→ **Aim**: Copy the records word for word, starting at the line that contains "Open the Analytics menu item" and ending at the line that contains "point(120,16)".
########
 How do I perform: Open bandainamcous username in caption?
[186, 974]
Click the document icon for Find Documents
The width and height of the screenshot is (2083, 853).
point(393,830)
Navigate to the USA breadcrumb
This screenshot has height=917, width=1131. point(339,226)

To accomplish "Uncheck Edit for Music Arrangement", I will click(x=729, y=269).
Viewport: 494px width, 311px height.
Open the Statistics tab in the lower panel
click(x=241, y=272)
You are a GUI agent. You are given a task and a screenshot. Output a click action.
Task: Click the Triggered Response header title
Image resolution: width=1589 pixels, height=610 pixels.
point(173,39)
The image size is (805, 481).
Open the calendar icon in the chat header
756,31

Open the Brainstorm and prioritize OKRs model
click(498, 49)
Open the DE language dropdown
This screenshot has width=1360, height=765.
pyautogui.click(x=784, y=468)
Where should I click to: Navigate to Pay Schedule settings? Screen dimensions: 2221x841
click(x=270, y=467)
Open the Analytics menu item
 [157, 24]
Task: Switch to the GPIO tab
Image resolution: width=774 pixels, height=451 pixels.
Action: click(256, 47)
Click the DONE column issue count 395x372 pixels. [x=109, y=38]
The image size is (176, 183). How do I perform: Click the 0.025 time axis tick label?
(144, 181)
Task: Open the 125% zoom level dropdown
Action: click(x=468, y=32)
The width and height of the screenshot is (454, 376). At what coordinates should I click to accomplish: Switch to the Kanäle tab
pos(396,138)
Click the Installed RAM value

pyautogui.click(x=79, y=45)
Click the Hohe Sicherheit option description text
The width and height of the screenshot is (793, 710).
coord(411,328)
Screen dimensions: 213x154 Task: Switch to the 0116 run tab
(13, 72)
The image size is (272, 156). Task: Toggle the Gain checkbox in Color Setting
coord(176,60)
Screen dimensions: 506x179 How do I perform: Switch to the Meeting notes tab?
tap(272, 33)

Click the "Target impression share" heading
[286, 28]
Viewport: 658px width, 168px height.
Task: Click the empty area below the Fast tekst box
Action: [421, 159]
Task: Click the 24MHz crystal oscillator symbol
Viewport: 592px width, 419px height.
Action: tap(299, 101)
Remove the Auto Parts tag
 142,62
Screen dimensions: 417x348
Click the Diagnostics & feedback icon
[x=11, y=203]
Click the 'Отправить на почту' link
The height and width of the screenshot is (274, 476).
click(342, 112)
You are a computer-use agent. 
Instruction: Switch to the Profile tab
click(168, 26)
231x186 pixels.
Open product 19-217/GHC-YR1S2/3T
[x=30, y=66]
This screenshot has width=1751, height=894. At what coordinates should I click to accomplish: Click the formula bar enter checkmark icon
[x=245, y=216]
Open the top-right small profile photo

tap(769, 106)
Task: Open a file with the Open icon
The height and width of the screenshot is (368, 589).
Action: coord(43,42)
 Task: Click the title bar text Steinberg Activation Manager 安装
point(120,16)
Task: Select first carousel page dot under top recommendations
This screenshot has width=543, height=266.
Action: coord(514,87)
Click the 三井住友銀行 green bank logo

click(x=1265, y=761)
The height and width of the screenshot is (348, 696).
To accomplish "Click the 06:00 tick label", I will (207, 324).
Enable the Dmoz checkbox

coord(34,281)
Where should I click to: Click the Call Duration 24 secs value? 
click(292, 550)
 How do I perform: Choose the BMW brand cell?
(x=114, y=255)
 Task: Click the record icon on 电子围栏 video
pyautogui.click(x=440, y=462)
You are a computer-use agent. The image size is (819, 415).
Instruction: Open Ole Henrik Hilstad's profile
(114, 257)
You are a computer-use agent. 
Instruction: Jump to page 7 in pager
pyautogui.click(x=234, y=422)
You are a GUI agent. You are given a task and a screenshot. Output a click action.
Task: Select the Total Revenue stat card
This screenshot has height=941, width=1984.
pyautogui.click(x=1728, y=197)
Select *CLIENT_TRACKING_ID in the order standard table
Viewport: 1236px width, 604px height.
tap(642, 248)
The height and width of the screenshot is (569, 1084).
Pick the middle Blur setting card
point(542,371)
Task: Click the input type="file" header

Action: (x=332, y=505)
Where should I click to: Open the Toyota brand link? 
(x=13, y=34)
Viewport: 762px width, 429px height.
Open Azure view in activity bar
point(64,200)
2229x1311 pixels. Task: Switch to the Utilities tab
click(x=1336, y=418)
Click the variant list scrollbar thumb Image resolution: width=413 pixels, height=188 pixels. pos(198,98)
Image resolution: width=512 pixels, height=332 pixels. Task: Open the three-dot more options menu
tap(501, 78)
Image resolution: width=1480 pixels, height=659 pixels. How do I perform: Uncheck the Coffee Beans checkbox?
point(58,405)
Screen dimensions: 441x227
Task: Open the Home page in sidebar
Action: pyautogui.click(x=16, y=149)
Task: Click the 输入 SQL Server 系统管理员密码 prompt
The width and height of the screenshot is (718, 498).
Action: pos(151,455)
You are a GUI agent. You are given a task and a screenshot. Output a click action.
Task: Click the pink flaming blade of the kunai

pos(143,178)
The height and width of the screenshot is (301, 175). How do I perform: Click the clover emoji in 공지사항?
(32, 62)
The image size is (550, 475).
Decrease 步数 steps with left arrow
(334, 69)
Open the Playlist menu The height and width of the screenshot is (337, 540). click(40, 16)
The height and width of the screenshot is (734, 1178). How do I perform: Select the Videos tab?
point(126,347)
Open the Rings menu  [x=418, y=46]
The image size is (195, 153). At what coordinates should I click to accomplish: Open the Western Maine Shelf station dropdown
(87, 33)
########
→ **The output**:
Open the Analytics menu item
 [157, 24]
Task: Switch to the GPIO tab
Image resolution: width=774 pixels, height=451 pixels.
Action: click(256, 47)
Click the DONE column issue count 395x372 pixels. [x=109, y=38]
The image size is (176, 183). How do I perform: Click the 0.025 time axis tick label?
(144, 181)
Task: Open the 125% zoom level dropdown
Action: click(x=468, y=32)
The width and height of the screenshot is (454, 376). At what coordinates should I click to accomplish: Switch to the Kanäle tab
pos(396,138)
Click the Installed RAM value

pyautogui.click(x=79, y=45)
Click the Hohe Sicherheit option description text
The width and height of the screenshot is (793, 710).
coord(411,328)
Screen dimensions: 213x154 Task: Switch to the 0116 run tab
(13, 72)
The image size is (272, 156). Task: Toggle the Gain checkbox in Color Setting
coord(176,60)
Screen dimensions: 506x179 How do I perform: Switch to the Meeting notes tab?
tap(272, 33)

Click the "Target impression share" heading
[286, 28]
Viewport: 658px width, 168px height.
Task: Click the empty area below the Fast tekst box
Action: [421, 159]
Task: Click the 24MHz crystal oscillator symbol
Viewport: 592px width, 419px height.
Action: tap(299, 101)
Remove the Auto Parts tag
 142,62
Screen dimensions: 417x348
Click the Diagnostics & feedback icon
[x=11, y=203]
Click the 'Отправить на почту' link
The height and width of the screenshot is (274, 476).
click(342, 112)
You are a computer-use agent. 
Instruction: Switch to the Profile tab
click(168, 26)
231x186 pixels.
Open product 19-217/GHC-YR1S2/3T
[x=30, y=66]
This screenshot has width=1751, height=894. At what coordinates should I click to accomplish: Click the formula bar enter checkmark icon
[x=245, y=216]
Open the top-right small profile photo

tap(769, 106)
Task: Open a file with the Open icon
The height and width of the screenshot is (368, 589).
Action: coord(43,42)
 Task: Click the title bar text Steinberg Activation Manager 安装
point(120,16)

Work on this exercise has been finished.